For $$R = 1$$, $$V_R = V_1 \approx 4.18879$$:

>>> V_3 = (4.0/3.0) * math.pi * (R**3); V_3
4.18879...


As previously, the trick is to multiply $$f(X)$$ by 1 if $$X$$ is inside the sphere, or by 0 otherwise:

>>> isInside = lambda X: 1 if (sum(x**2 for x in X) <= R**2) else 0
>>> F = lambda X: f(X) * isInside(X)


Then we integrate on $$[0, R]^3$$ to get $$1/8$$ times the volume:

>>> Xmin = [0, 0, 0]; Xmax = [R, R, R]
>>> random.seed(1)  # same values all the time
>>> (2**3) * nd_montecarlo(F, Xmin, Xmax, n=10)
3.2159...
>>> (2**3) * nd_montecarlo(F, Xmin, Xmax, n=100)
3.9395...


The more points we consider, the better the approximation will be (as usual):

>>> V_approx1000 = (2**3) * nd_montecarlo(F, Xmin, Xmax, n=1000); V_approx1000
4.19687...
>>> 100 * abs(V_3 - V_approx1000) / abs(V_3)  # Relative % error, 0.19% is already very good!
0.193...
>>> V_approx10000 = (2**3) * nd_montecarlo(F, Xmin, Xmax, n=10000); V_approx10000
4.25637...
>>> 100 * abs(V_3 - V_approx10000) / abs(V_3)  # Relative % error, 1.6% is less accurate. Why?
1.613...


Todo

Compare this n-dim Monte-Carlo (nd_montecarlo()) with the n-dim Gaussian quadrature (nd_quad()).

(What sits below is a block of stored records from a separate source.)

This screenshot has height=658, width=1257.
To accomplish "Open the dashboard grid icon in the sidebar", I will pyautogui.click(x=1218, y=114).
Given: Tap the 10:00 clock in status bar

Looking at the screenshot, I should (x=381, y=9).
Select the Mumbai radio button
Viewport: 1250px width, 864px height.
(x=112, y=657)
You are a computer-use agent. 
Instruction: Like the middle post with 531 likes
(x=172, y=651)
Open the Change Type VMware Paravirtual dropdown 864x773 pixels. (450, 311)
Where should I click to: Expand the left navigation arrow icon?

On the three examples in 2D, but also on more “crazy” examples in higher dimension. My guess is that, for the same number of points ($$n^k$$), Guassian quadrature is slower but more accurate. And for the same computation time, Monte-Carlo gives a better result.